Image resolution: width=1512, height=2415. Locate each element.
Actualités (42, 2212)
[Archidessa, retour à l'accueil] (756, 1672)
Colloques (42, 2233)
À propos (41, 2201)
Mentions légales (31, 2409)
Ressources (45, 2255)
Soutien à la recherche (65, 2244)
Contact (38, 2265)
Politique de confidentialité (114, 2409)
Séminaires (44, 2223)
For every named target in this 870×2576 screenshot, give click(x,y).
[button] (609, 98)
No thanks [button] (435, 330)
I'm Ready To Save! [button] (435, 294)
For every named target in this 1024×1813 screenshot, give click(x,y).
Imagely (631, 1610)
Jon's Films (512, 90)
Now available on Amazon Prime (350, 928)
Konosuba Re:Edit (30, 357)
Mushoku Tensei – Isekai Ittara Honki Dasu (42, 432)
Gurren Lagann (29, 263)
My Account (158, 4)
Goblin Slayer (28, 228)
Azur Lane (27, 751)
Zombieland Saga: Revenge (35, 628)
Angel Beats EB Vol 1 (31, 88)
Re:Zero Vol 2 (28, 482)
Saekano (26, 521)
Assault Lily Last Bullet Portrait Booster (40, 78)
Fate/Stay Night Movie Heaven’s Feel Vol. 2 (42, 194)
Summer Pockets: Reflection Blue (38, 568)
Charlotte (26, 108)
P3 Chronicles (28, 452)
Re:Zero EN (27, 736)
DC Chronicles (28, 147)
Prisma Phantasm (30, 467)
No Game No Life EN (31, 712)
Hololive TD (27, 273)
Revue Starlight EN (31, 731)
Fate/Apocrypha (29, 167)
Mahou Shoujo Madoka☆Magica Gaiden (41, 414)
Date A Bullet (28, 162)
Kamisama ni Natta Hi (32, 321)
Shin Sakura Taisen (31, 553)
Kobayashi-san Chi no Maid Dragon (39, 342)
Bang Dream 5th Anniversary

####

All lines above from the one with "Azur Lane (27, 751)" to the one with "Shin Sakura Taisen (31, 553)", inclusive, should be copied exactly, and no other lines.

## Task solution
Azur Lane (27, 751)
Zombieland Saga: Revenge (35, 628)
Angel Beats EB Vol 1 (31, 88)
Re:Zero Vol 2 (28, 482)
Saekano (26, 521)
Assault Lily Last Bullet Portrait Booster (40, 78)
Fate/Stay Night Movie Heaven’s Feel Vol. 2 (42, 194)
Summer Pockets: Reflection Blue (38, 568)
Charlotte (26, 108)
P3 Chronicles (28, 452)
Re:Zero EN (27, 736)
DC Chronicles (28, 147)
Prisma Phantasm (30, 467)
No Game No Life EN (31, 712)
Hololive TD (27, 273)
Revue Starlight EN (31, 731)
Fate/Apocrypha (29, 167)
Mahou Shoujo Madoka☆Magica Gaiden (41, 414)
Date A Bullet (28, 162)
Kamisama ni Natta Hi (32, 321)
Shin Sakura Taisen (31, 553)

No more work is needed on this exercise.